= Spanish National Bioinformatics Institute =

The Spanish National Bioinformatics Institute (INB-ISCIII; Spanish: Instituto Nacional de Bioinformática) is an academic service institution that coordinates, integrates and develops bioinformatics resources in Spain. Created in 2003, the INB has served as the main connecting node between the Carlos III Health Institute and ELIXIR, a European-wide infrastructure of life science data, since 2015. The infrastructure coordinates other Spanish institutions partaking in the initiative such as the Spanish National Cancer Research Centre (CNIO), the Centre for Genomic Regulation (CRG), the Universitat Pompeu Fabra, the Institute for Research in Biomedicine (IRB) and the Barcelona's National Supercomputing Center.
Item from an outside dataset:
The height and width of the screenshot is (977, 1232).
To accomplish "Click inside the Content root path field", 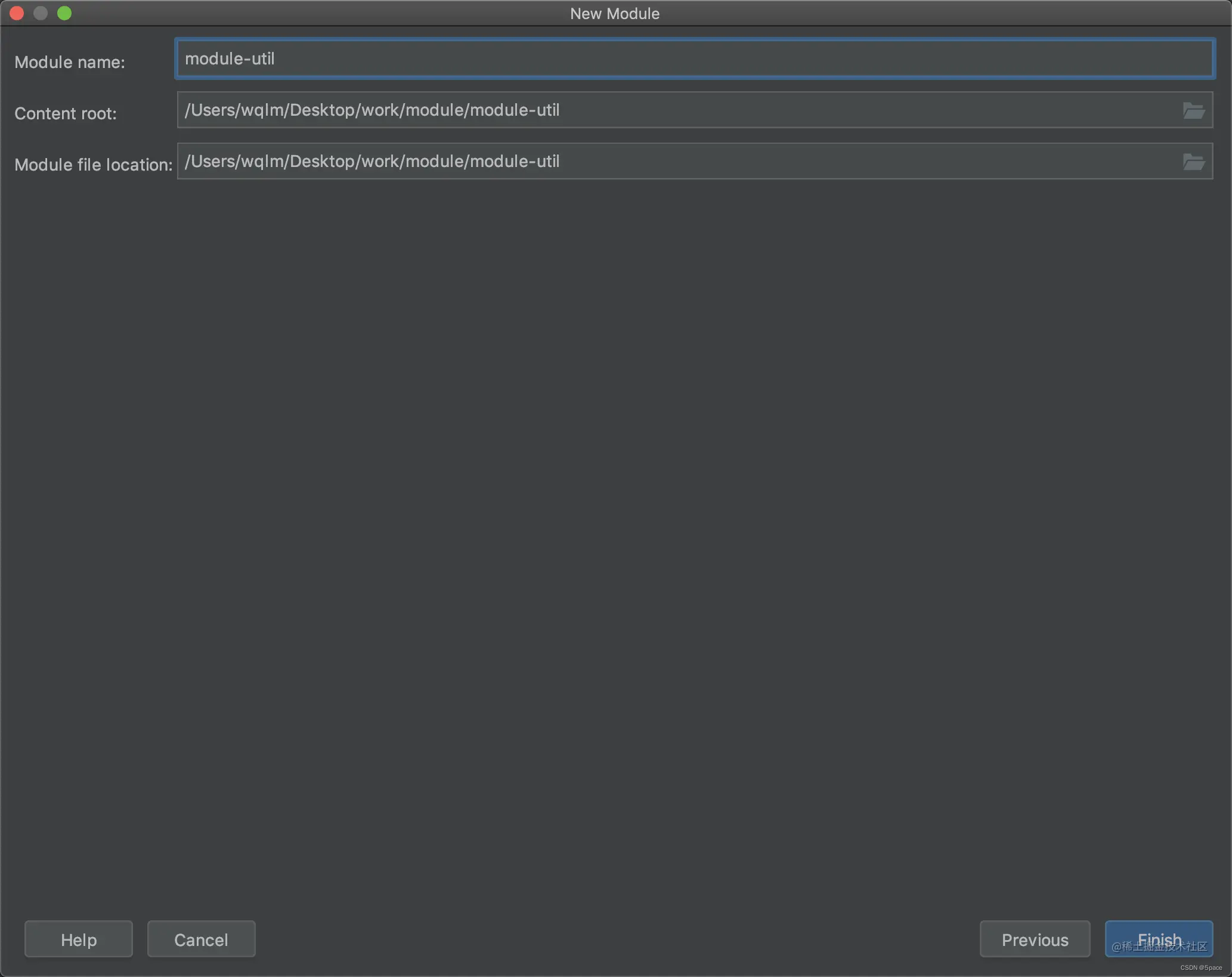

It consists of 10 distributed nodes, coordinated by a central node, encompassing the scopes of genomics, proteomics, functional genomics, structural biology, population genomics and genome diversity, health informatics, algorithm development and high-performance computing.

It is the Spanish participant in the common data platform promoted by the European Union to ensure a rapid and coordinated response to the health crisis caused by COVID-19. Their MareNostrum supercomputer has been used for testing the potential efficacy of compounds against SARS-CoV-2.

Alfonso Valencia, former president of the International Society for Computational Biology, is the director.